Qu'est-ce que le temps?
Le temps nous affecte sans cesse, nous voudrions nous arrêter, et le regarder couler; peine perdue, nous sommes inexorablement dans le temps. Nul ne peut l'arrêter à l'aide d'un feu rouge, ni le suspendre à un portemanteau. Y a-t-il un début et une fin du temps? Le temps est-il rigide ou élastique. Le temps est toujours là, autour de nous, inexorable, silencieux, imperturbable dans cette feuille qui tombe, dans ce mur qui s'écaille, dans cette bougie d'anniversaire qui s'éteint, dans ces rides sur le visage de notre mère. Les traitements et crèmes de toutes sortes n'arrêtent pas le cours inexorable, mais donnent l'illusion factice de la jeunesse, c'est-à-dire l'impossible arrêt du temps Un système ordonné a une entropie minimale. Avec le temps, l'entropie ne fait que croître, la vieillesse et la mort sont donc une augmentation du désordre de l'organisme. Ceux qui vivent vieux, arrivent à contrôler la cinétique de détérioration des cellules, c'est-à-dire en définitive, à freiner l'augmentation rapide et désordonnée de l'entropie.

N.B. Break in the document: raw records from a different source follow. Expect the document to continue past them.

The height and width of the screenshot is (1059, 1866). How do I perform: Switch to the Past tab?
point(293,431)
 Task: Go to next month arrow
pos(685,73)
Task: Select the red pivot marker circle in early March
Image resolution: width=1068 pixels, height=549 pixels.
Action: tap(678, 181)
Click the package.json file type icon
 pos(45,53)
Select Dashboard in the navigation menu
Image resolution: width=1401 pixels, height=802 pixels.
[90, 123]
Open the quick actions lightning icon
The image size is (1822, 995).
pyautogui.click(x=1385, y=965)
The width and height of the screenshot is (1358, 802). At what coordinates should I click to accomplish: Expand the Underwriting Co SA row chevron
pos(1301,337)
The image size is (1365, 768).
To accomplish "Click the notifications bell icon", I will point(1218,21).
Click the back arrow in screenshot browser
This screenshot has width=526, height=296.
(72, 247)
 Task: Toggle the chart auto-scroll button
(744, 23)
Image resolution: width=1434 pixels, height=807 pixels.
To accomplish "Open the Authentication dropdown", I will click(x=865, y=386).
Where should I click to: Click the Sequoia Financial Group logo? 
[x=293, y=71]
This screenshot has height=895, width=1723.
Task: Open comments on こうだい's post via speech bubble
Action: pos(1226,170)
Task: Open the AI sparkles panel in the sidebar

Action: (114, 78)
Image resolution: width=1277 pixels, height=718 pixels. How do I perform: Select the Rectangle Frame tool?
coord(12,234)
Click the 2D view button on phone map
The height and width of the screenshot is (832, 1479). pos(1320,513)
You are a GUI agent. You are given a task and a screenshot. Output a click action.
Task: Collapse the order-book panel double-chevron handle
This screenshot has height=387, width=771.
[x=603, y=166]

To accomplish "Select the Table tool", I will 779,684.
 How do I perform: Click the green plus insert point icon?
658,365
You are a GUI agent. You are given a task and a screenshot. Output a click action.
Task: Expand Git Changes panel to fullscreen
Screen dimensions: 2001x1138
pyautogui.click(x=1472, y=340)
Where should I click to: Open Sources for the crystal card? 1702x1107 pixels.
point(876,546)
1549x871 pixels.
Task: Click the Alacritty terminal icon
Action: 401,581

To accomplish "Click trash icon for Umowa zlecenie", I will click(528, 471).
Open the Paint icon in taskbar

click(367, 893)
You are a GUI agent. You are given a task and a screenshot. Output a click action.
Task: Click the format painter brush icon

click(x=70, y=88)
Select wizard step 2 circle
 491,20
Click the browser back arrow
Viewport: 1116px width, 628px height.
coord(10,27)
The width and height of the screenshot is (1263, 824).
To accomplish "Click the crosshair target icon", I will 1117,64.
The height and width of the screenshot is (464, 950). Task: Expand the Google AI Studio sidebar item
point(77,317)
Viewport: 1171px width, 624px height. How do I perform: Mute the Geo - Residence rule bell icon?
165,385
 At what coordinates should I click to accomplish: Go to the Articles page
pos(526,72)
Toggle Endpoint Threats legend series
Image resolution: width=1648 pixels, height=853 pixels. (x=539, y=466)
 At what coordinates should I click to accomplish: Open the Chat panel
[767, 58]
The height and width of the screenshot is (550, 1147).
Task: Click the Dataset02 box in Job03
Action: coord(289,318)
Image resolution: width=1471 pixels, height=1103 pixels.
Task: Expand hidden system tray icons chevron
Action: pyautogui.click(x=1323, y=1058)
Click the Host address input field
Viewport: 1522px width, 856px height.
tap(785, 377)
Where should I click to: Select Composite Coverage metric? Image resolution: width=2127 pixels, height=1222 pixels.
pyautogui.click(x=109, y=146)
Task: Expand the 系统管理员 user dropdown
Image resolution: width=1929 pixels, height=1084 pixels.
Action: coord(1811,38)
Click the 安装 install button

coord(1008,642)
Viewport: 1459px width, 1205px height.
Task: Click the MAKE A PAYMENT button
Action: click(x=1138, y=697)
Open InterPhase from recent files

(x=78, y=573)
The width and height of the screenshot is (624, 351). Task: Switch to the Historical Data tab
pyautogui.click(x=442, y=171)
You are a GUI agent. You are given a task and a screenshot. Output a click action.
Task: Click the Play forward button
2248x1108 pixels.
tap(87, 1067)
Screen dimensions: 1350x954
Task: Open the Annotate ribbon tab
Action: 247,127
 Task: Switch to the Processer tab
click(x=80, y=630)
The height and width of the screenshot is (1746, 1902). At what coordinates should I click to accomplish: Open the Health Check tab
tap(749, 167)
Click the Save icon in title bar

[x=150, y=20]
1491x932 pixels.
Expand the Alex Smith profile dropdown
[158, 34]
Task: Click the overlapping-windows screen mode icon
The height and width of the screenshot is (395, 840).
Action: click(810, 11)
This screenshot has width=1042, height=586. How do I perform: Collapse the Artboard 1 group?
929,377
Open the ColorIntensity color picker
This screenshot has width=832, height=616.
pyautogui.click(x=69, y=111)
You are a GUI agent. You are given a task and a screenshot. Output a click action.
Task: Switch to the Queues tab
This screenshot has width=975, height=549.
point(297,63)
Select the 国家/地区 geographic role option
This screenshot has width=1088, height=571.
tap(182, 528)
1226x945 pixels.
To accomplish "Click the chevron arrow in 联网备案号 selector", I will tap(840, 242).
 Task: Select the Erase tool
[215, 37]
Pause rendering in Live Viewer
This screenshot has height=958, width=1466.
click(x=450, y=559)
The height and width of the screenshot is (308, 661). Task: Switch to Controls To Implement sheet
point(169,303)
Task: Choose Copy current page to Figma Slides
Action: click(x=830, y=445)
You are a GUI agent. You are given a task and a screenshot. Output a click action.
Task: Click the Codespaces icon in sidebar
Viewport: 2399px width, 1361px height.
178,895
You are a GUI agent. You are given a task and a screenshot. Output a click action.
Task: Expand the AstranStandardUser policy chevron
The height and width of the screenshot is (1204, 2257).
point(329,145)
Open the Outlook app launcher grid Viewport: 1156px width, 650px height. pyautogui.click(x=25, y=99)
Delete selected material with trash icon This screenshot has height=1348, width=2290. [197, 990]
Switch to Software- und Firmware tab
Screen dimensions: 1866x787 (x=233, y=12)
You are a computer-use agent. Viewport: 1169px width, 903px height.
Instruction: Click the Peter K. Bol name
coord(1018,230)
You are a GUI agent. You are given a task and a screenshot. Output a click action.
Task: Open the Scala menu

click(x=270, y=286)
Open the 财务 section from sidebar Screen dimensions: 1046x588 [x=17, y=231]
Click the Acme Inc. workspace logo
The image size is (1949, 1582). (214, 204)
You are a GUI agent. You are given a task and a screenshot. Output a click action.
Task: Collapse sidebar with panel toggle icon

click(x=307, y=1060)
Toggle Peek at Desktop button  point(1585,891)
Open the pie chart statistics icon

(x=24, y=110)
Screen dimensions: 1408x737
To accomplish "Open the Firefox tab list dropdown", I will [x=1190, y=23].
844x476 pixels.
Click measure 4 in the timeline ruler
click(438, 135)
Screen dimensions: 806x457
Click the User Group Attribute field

Depuis les années 20 du siècle dernier, les scientifiques sont convaincus que l'univers a vu le jour à partir du néant à la suite d'une explosion reconnue sous le nom de ´´big-bang ´´. En deçà du big-bang qu'y avait-il? Ici, honnêtement, la science ne sait plus que balbutier, et parle en termes pittoresques de «soupe primitive». En d'autres termes, la science tente de nous expliquer comment l'Univers a vu le jour après le «mur de Planck», soit 10-43 seconde, avant c'est pour la science, le mystère, d'autant qu'elle est incapable de nous expliquer-est-ce bien son rôle?- pourquoi cette chaîne causale des événements. De plus l'idée que la création de l'Univers est le fruit du hasard et non le résultat d'une conception volontaire pose problème. Aujourd'hui, certains scientifiques appellent l'élaboration extraordinaire de la vie le ´´principe anthropique´´: ce principe stipule que tout ce qui existe dans l'Univers, jusqu'au plus petit détail, est soigneusement arrangé pour rendre la vie humaine possible. D'autres, émules de Jacques Monod, s'en tiennent au hasard. Pour les croyants, il est erroné de penser que l'Univers ait été créé en vain. Il est dit dans le Coran: ´´ Je n'ai pas créé le ciel et la terre et tout ce qu'il y avait entre ces deux éléments sans aucun but. C'est l'opinion que tiennent les mécréants. ´´(1)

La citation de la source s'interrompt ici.